## TEXTE À LIRE

>>>

De toute façon, dans le contexte de la pédiatrie, il est fréquent que la forme pharmaceutique d’un produit soit modifiée (en s’assurant que les produits soient interchangeables, bien sûr) sans que le prescripteur ne doive intervenir, souvent pour passer d’une forme orale solide à une forme orale liquide ou vice-versa. La loi 41 est venue cimenter la capacité du pharmacien à effectuer ce geste, mais il était fait de manière courante depuis longtemps déjà. Il est donc discutable de préciser la forme pharmaceutique d’un produit directement dans son ordonnance si ce n’est pas cliniquement nécessaire.

Par ailleurs, de mon point de vue de pharmacien qui exécute l’ordonnance, le fait de passer à un mode de prescription où le produit pharmaceutique est toujours spécifié m’enlève un niveau de détail important. Avec la prescription papier, une précision de la forme pharmaceutique m’indiquait que le prescripteur avait peut-être une raison de vouloir cette forme spécifiquement (par exemple un patient sous diète cétogène, un patient qui refuse les comprimés, etc.) Dans le cas des corticostéroïdes topiques, il devient même essentiel de préciser la forme pharmaceutique exacte puisque l’onguent ou la crème du même médicament peuvent avoir une puissance différente et être destinés à différents usages.

<<<

Enregistrements du jeu de données:

>>>

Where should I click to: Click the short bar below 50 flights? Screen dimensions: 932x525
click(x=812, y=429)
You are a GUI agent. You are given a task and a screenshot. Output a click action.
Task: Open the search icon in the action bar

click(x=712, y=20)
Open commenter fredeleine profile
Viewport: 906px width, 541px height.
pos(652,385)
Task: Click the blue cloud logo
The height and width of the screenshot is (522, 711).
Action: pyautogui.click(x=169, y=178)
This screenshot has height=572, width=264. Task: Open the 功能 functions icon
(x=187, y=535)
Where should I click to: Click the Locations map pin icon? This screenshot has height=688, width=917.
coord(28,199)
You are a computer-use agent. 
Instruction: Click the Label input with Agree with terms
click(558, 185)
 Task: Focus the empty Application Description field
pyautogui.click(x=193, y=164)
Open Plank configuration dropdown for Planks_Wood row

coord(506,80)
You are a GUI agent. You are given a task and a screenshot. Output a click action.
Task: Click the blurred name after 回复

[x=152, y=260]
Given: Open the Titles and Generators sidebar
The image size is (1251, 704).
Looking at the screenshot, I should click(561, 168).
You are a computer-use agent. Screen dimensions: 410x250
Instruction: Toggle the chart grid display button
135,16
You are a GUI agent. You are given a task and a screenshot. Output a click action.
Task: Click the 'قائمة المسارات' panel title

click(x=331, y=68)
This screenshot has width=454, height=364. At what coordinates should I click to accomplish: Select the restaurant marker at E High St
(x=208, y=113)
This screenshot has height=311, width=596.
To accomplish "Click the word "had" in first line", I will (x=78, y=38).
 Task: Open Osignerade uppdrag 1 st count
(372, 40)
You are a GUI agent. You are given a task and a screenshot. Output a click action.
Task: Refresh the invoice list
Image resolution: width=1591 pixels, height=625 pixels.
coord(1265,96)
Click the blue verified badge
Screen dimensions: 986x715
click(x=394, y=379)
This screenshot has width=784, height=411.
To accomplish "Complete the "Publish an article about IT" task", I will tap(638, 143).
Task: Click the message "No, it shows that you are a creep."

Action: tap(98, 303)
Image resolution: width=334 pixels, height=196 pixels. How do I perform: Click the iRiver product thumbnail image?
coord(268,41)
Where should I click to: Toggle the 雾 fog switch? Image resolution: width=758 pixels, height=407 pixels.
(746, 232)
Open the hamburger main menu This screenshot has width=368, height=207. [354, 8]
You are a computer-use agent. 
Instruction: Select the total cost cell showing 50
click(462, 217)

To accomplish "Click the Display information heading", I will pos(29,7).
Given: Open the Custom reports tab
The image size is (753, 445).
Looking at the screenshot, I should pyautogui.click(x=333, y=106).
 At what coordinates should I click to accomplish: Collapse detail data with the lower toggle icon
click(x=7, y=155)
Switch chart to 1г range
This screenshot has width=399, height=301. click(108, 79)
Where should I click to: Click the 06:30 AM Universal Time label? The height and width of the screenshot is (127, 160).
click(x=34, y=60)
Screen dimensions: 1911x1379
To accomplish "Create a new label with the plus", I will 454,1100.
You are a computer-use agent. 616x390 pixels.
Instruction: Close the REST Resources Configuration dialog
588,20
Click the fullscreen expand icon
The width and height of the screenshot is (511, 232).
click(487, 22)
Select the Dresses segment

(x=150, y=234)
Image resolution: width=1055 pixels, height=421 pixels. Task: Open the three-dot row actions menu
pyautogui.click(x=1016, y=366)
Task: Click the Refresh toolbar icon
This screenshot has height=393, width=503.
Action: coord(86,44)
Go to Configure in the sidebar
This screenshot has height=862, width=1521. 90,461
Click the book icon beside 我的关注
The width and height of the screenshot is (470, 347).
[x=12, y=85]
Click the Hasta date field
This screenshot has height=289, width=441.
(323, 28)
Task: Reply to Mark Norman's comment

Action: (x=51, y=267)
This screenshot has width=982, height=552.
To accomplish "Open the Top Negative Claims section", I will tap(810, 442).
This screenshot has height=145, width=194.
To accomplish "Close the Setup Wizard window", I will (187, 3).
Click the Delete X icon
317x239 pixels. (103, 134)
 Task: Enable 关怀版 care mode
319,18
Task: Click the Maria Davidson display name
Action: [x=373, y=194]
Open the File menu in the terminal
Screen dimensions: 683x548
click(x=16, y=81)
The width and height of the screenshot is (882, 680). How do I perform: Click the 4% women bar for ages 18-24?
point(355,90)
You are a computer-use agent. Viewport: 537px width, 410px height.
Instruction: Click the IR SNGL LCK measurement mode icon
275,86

<<<

## CONSIGNE
Répondez brièvement aux questions suivantes à partir du texte à lire.
1. Quelle loi a renforcé la capacité du pharmacien à modifier la forme pharmaceutique d'un produit ?
2. Quels exemples de patients sont donnés pour illustrer une raison de prescrire une forme précise ?
3. Pourquoi faut-il préciser la forme pharmaceutique exacte des corticostéroïdes topiques ?

## CORRIGÉ
1. La loi 41.
2. Un patient sous diète cétogène et un patient qui refuse les comprimés.
3. Parce que l'onguent ou la crème du même médicament peuvent avoir une puissance différente et être destinés à différents usages.